1. The most well-known version is that transsexualism is congenital, as supported by Diamond and others, who often cite Swaab, and that is that transsexualism is a sort of intersex of the brain; there is a mismatch between phenotype and psychology/emotion/will.
2. Another is a form of ‘intersex by design’. Whatever the motivation/cause behind transsexual reasignment, the result is that transsexuals become intersex, as they have XY chromosomes with a female phenotype or XX chromosomes with a male phenotype. This mismatch may even be more pronounced than for most intersex people.
3. There is the issue that some people with a clear intersex history seek reassignment, because they are unhappy in their assigned gender.
4. There are people who discover some form of intersex history or diagnosis, or its relevance, as they pursue transsexual treatment.
No.1 and No.2 do not reflect my understanding of intersex. Whether transsexual brains are wired up in certain ways (No.1) is not important to me, and I resist the determinism that is associated with this idea. It may be true, I do not know, but I don’t think we need to know this in order to ‘justify’ transsexual reassignment. It is justified on other grounds – perceived need and outcome. I am in favour people making a positive choice to be what they will be, rather than feeling it is something they have to do – it is about agency. No.2 is an interesting argument, but not one I am able to reply to politely.
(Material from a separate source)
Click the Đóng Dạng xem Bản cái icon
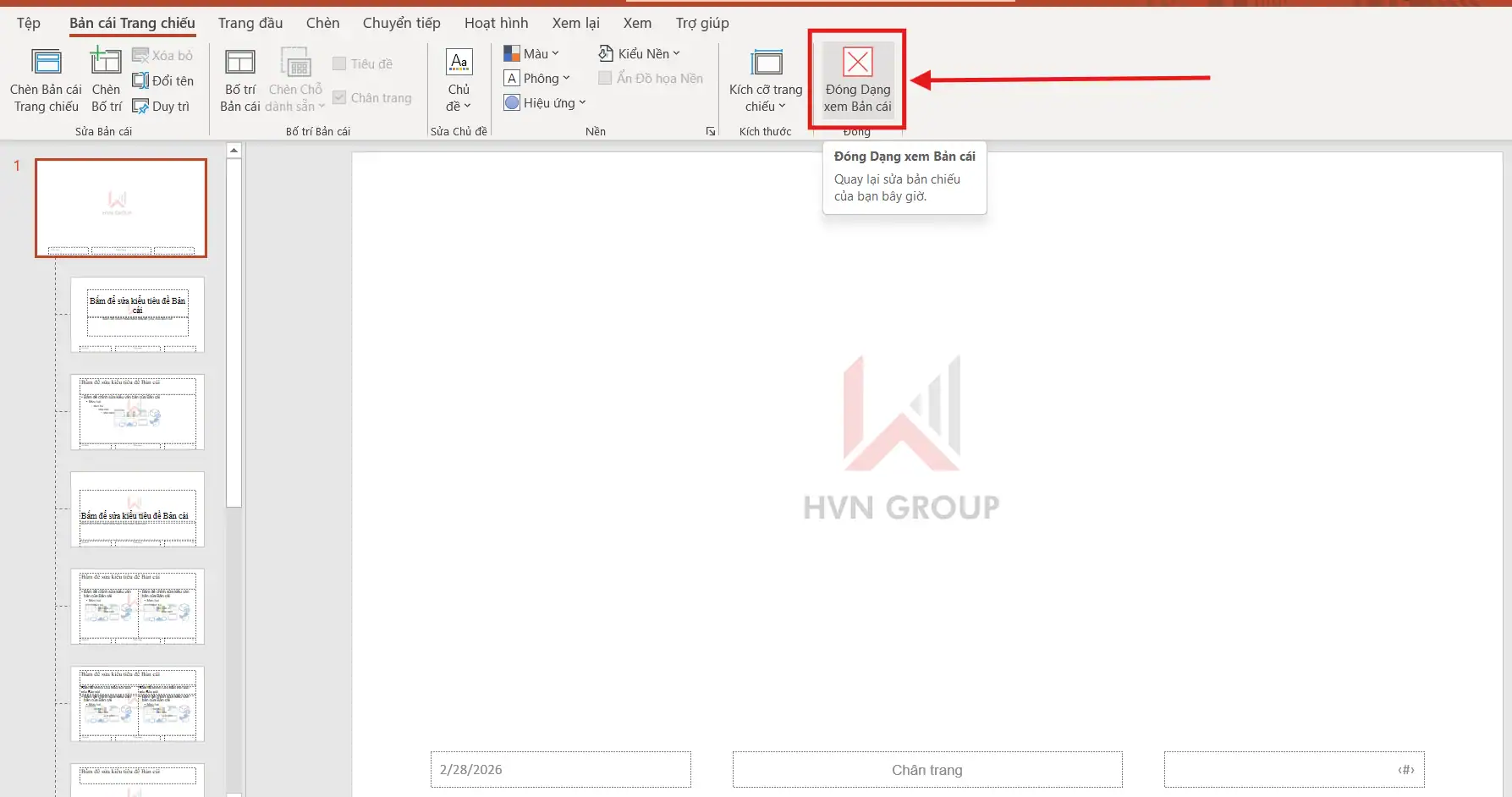point(857,63)
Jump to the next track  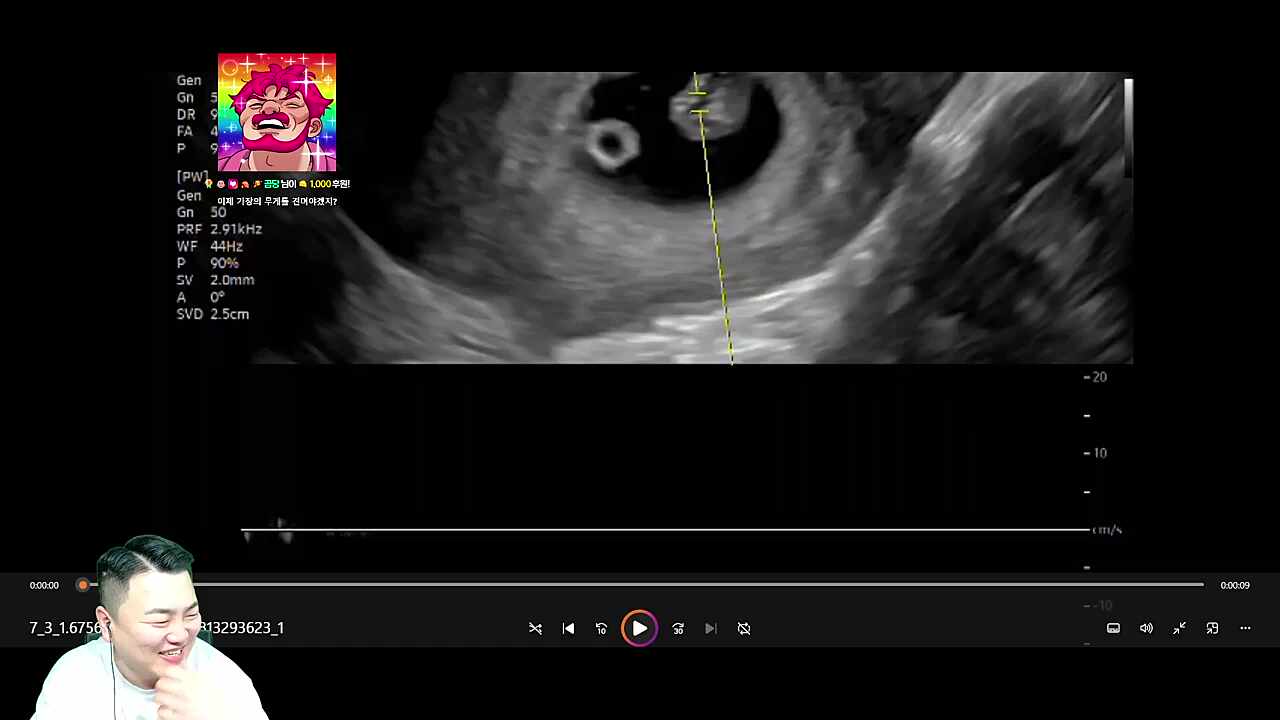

In relation to No.3 and No.4, I am sure that there are trans people who have intersex histories (No.4), just as there are intersex people who have sought to change the sex they were originally assigned. As many as 10% of people who had interventions for intersex in childhood grow up unhappy with their assignment; that is a much higher ratio than the general population. The main difference between No.3 is one moves from an awareness of being intersex to choosing reassignment as a solution, while No.4 moves from an awareness of being transsexual who seeks reassignment to an awareness of the significance of an earlier medical history. It is hard to say much about No.4, because in an ideal world, we would all be party to a full disclosure about our histories; however, we know that having an intersex history was kept secret from most people. In the case of No.3, I am not clear that reassignment is necessarily the best approach, but it depends on the individual. When it comes to being uncomfortable about their assignment, intersex people are between a rock and a hard place. Personally, I find the whole surgical approach intensely disturbing, and I am sure that my own experience has contributed to this feeling.
I am unclear how it is possible to be both intersex and transsexual, in terms of identity; I tried, but I could not find a way for these to co-exist within myself. Affirming one seemed to entail denying the other, to myself, my peers, and to caregivers. Maybe dSD will help with this, and the proposals for DSM5 seem to be trying to accommodate this; that there are people with dSD who seek help with what it calls ‘gender incongruence’. So, the question of trans people who claim intersex will become redundant – because there will be trans people without a dSD, and go through the diagnostic sausage-machine one way, there will be trans people with a dSD, who go through the diagnostic sausage-machine another way, and there will be intersex people with a dSD who have no desire to go through the same sausage-machine as transsexuals, but who are unhappy with their assignment. The proposed revisions in DSM5 appear to be making a space for people, including those with dSD, who seek help establishing an identity that is neither male nor female. It would be very ironic if it turned out that DSM5 ends up supporting those with dSD who simply want to identify as ‘intersex’, rather than male, female or transsexual, although many like myself have had a belly-full of diagnoses, particularly inadequate ones and ones that identify us as disordered in some way because we aren’t like most men and women, and spectacularly failed in making all of us like most men or women, originally.